Warning: this configuration is not for the faint of heart. It is probably not a good idea to use this on a production system! Against my better judgement, I do anyways...
Interested in running Gentoo at (theoretically) maximum speed? Want to have a nearly fully LTOed system? Read on to see how it can be done!
Chat with us on Freenode! ##gentoolto
This overlay contains a set of configuration files extracted from my own Gentoo Portage configuration to enable system-wide LTO. It is intended to be used with aggressive compiler optimizations to help catch bugs in programs, including GCC. However, it can also be used for plain LTO without any aggressive compiler optimizations. Read on to see how to use it.

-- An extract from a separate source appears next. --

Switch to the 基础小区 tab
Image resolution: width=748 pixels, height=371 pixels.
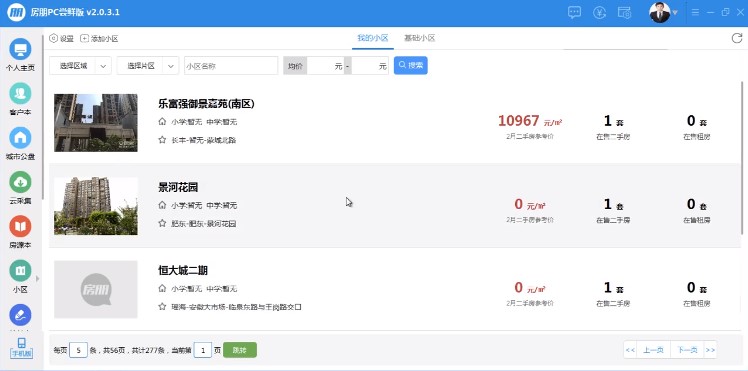click(x=419, y=38)
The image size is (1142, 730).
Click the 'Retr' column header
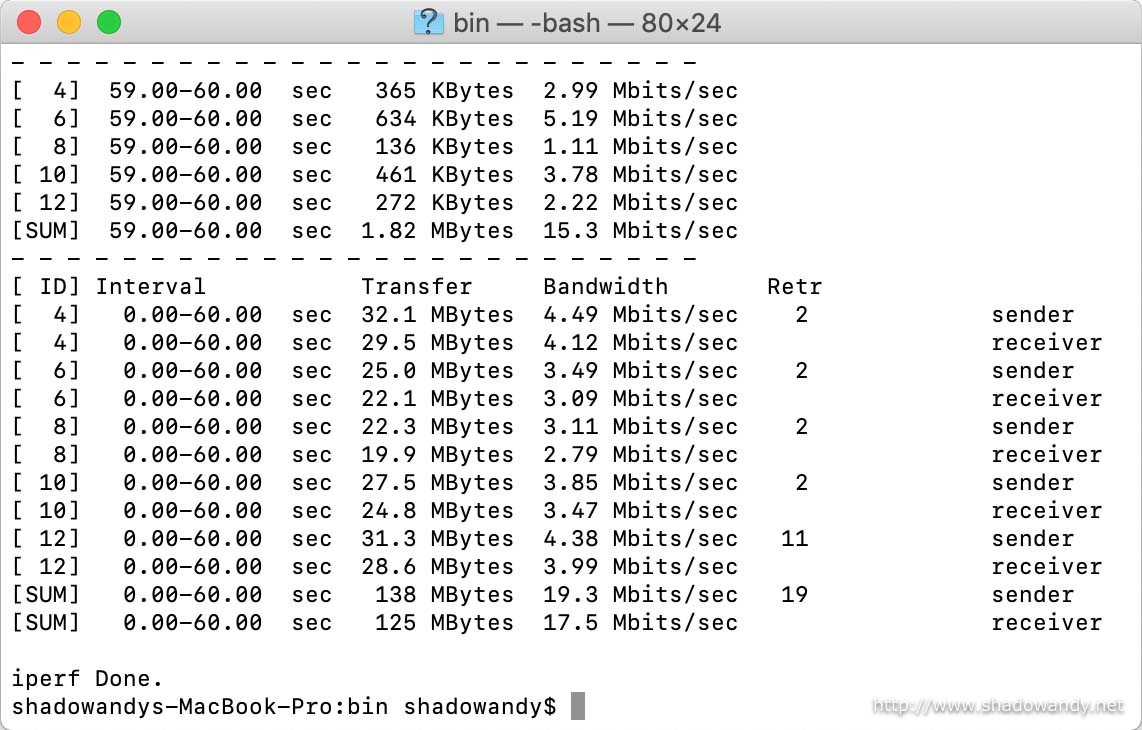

The history: earlier in 2017, I set out to do an experiment in building Gentoo using the -O3
gcc compiler option. It is well documented on the Gentoo wiki that this is not
a recommended configuration, but I wanted to see to what extent things would break. As it turns out, most packages that cannot be built with -O3
are already forced to build with -O2
anyways in the ebuilds themselves, so I experienced very few failures. With the success I had using -O3
, I decided to make things a little more complicated and toss the Graphite optimizations in the mix. Then I went a bit more daring and tossed in LTO. After about 8 months of doing this, I feel good enough about my configuration that I decided to publish it for interested parties to see. This repository will be actively updated and tested, as it is the basis for my own Portage configuration.
My original LTO and Graphite experiments were based on this helpful blog post. What this experiment does is expand on the content in that post with an active and updated configuration.
All optimizations are transformations, but not all transformations are optimizations.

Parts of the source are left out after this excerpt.